The Total Cholesterol to HDL Ratio
The TC/HDL ratio was popularised by the Framingham Heart Study investigators, notably William Castelli, as a simple integrator of two of the strongest lipid predictors: total cholesterol burden and the presence of protective HDL. Consensus thresholds typically suggest a ratio below 3.5 reflects a typical range, 3.5–5.0 the upper end of typical, and values above 5 above typical reference cutoffs in epidemiological work. Values above 9 reflect a notably elevated lipid balance and warrant follow-up with your healthcare provider.
The LDL to HDL Ratio
LDL/HDL isolates the two particles most directly implicated in plaque biology — LDL particles driving deposition into the arterial wall and HDL particles involved in reverse cholesterol transport. Studies indicate that values below 2.5 reflect a typical range, 2.5–3.5 the upper end of typical, and values above 3.5 are above typical reference cutoffs. For a person whose total cholesterol is elevated mostly because of high HDL, the LDL/HDL ratio helps separate protective from atherogenic contributions.
The Triglycerides to HDL Ratio
The TG/HDL ratio is the most metabolically interesting of the three because research suggests it is a simple surrogate associated with insulin resistance and the presence of small dense LDL particles. Salazar MR and colleagues reported in a 2013 American Journal of Cardiology paper that a TG/HDL cutoff of approximately 3.0 in mg/dL (about 1.33 in mmol/L) was associated with insulin resistance in middle-aged adults. Subsequent studies have replicated this, though cutoffs vary across populations and by sex, ethnicity, and age. A TG/HDL value above typical reference cutoffs may suggest metabolic factors worth tracking alongside fasting glucose, HbA1c, and insulin — values in this range warrant follow-up with your healthcare provider.

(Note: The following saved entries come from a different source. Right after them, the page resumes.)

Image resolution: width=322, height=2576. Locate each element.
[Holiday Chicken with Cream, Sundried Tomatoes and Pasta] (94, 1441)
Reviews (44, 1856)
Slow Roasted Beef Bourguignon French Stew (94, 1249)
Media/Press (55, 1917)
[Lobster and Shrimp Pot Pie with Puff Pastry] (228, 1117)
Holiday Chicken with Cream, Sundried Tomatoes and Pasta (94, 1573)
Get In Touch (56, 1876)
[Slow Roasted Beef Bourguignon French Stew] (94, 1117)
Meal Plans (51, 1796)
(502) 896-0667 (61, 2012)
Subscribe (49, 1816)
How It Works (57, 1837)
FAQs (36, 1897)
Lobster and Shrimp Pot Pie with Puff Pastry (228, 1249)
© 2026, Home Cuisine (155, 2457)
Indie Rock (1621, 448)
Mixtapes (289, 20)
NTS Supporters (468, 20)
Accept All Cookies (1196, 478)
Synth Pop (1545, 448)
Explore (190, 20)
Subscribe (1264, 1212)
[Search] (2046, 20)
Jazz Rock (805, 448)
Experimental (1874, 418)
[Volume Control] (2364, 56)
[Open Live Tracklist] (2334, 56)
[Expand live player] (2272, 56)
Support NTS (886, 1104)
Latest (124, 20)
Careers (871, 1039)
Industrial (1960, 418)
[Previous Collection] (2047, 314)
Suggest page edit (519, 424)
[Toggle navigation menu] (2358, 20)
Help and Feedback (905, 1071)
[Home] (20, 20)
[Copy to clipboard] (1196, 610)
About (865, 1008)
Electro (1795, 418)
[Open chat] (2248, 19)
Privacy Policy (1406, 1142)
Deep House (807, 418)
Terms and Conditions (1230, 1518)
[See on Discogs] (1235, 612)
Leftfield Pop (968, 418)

The Atherogenic Index of Plasma (AIP)
The Atherogenic Index of Plasma, introduced by Dobiasova and Frohlich in 2001, is defined as log10(TG / HDL), with both values in mmol/L. It was designed to correlate with the fraction of small dense LDL particles. Published interpretive bands typically suggest values below 0.11 reflect a typical range, 0.11 to 0.21 the upper end of typical, and above 0.21 above typical reference cutoffs. AIP is an academic marker rather than a clinical target, but it is commonly reported in lipidology research and is included here for completeness.
Non-HDL Cholesterol: A Useful Reference Number
Non-HDL cholesterol is calculated as Total Cholesterol minus HDL. It captures all atherogenic lipoproteins — LDL, IDL, VLDL and its remnants, and Lp(a) — in one number. The NCEP ATP III framework and subsequent guidelines (AHA/ACC, ESC/EAS) use non-HDL as a secondary lipid reference, with a commonly cited target of below 130 mg/dL (3.4 mmol/L) for average adults, and lower targets for individuals with other wellness factors. Non-HDL becomes particularly useful when triglycerides are elevated, because the Friedewald LDL estimate becomes less reliable above about 400 mg/dL (4.5 mmol/L).
Beyond Ratios: What Else Matters
Ratios are a helpful educational lens, but they do not replace comprehensive clinical assessment. For a fuller picture, clinicians typically consider:
- Apolipoprotein B (apoB) — counts atherogenic particles directly, one per LDL/IDL/VLDL/Lp(a); research increasingly suggests it is informative alongside LDL-C for many patients.
- Lipoprotein(a), or Lp(a) — a genetically determined LDL-like particle that studies indicate is an independent factor in cardiovascular research.
- High-sensitivity CRP (hs-CRP) — a marker of low-grade inflammation studied in cardiovascular research.
- HbA1c and fasting glucose — metabolic status influences how cholesterol behaves.
- Blood pressure — one of the largest modifiable contributors to cardiovascular events globally.
Ratios are best used as an educational reference and a wellness signal — not as a standalone risk score. For formal risk prediction, clinicians use validated calculators such as the ACC/AHA Pooled Cohort Equations or SCORE2 from the European Society of Cardiology, which combine lipids with age, sex, blood pressure, smoking, and diabetes.